La société estime qu’en Afrique et au Moyen-Orient, 42% des professions sont fortement impactées par la numérisation et 65% de la main-d’œuvre n’a pas les compétences nécessaires dans ce domaine. L’Afrique proposerait pourtant 400 000 emplois à pourvoir dans le secteur numérique. C’est pourquoi la méthode de la jeune entreprise fait se croiser les formations en ligne et les apprentissages, au sein de ses Hackerspaces.

Forte de cette vision, la start-up a formé plus de 10 000 étudiantes et étudiants, ces trois dernières années.
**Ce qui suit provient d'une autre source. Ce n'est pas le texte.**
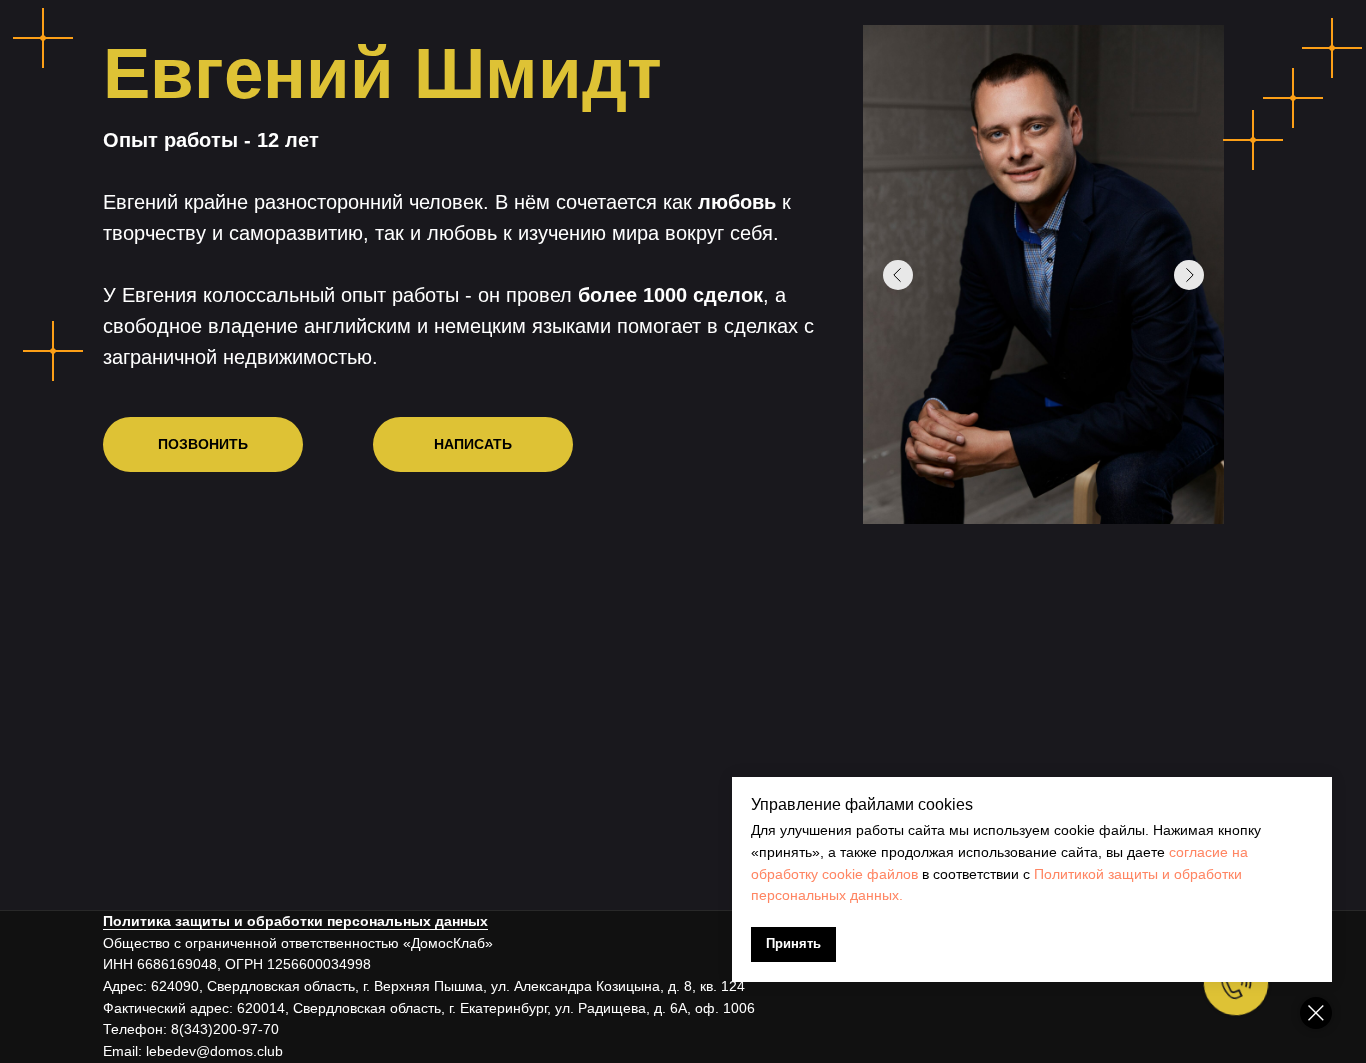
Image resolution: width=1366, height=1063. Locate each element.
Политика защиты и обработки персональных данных (295, 921)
Profitant de la centaine de partenaires de l’emploi en Europe, en Afrique et dans le monde arabe, près de 85 % des étudiants ont pu trouver un emploi.

Résolument futuriste, se voulant en rupture avec les schémas traditionnels d’enseignement, GoMyCode entend rendre accessible à tous des formations en développement web, en développement de jeux vidéo, en Intelligence artificielle, en Data science, en UX design, en Marketing digital et en Business intelligence. En octobre 2020, la société annonçait la levée de 850 000 dollars pour poursuivre son expansion.

Une équipe surmotivée

Le modèle est répliqué partout : une équipe jeune – en Côte d’Ivoire, le directeur exécutif a 23 ans, au Maroc, il n’a que 21 ans ! –, un lieu de rencontre, et un tissu de partenaires susceptibles d’accueillir les jeunes en quête d’emploi.
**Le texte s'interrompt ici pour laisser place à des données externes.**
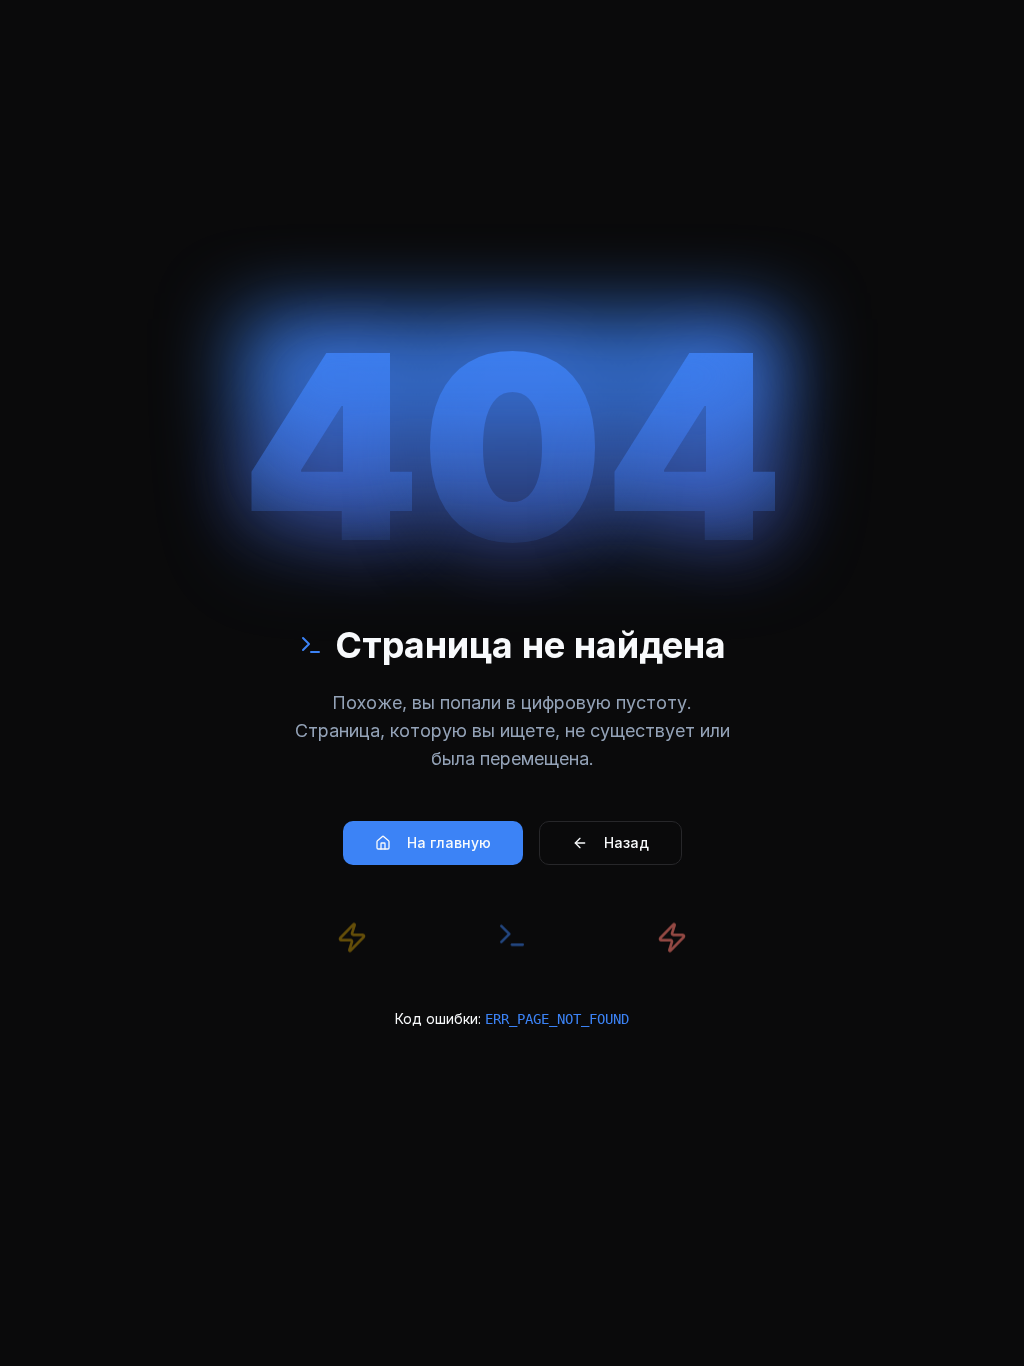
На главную (449, 842)
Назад (626, 842)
« Nous continuons à concrétiser notre vision d’un enseignement numérique de haut niveau avec une expérience d’apprentissage unique qui laisse des traces durables et a un impact positif sur la vie des gens », commente Yahya Boulel. « Nous allons investir massivement dans notre technologie, notre équipe et renforcer nos opérations », promet le PDG.

Vincent Leconte, est Country launcher de la société au Sénégal, c’est-à-dire en charge de la création ex nihilo d’une filiale à Dakar.
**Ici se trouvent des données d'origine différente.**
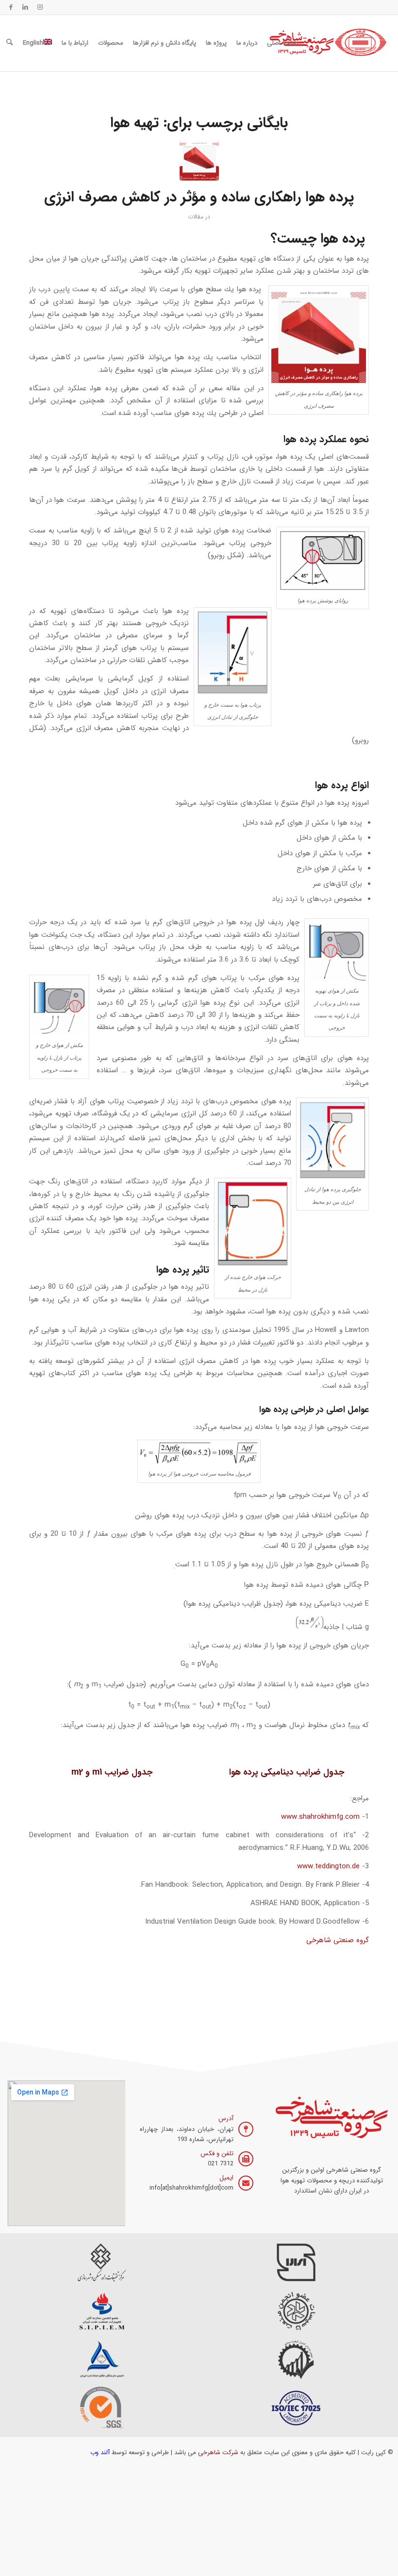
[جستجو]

 « Après de nombreux voyages et plus de trois ans passés en Tunisie, j’ai eu l’opportunité de partir vivre au Sénégal, afin de construire le nouveau hub de formation digitale à Dakar. Cette opportunité formidable me permet ainsi de sortir de l’industrie aéronautique où j’ai fait mes premières classes, pour rentrer avec une équipe sur-motivée et une structure solide dans la formation des métiers de demain. »

Le jeune entrepreneur sait sa partition : « Grâce à un nouveau modèle de formation unique en active learning, bien plus adapté et performant que le passive learning du XXe siècle, GoMyCode peut offrir une ouverture et une accessibilité au monde international de la tech à une jeunesse avide de réussite dans l’un des pays les plus prometteur d’Afrique de l’Ouest. »

La plateforme éducative n’oublie pas le territoire tunisien en ouvrant ses portes, cette année, à Béja, Gabès et Gafsa. Cette démarche s’inscrit dans la démarche de la société d’étendre sa présence sur l’ensemble du territoire tunisien, en étant au plus près de ses étudiants. De nouveaux Hackerspaces ont déjà ouvert leurs portes à Nabeul et à El Menzah 5, en attendant l’ouverture prochaine dans d’autres régions.

« La proximité est un élément très important dans notre modèle. Elle nous permet d’atteindre des catégories de personnes plus variées et de les aider ainsi à intégrer l’économie du XXIe siècle », explique Amine Bouhlel. La démarche « participe également à développer l’écosystème du numérique dans la région d’implantation et à créer des communautés tech fortes autour de la société », conclut sa co-fondatrice.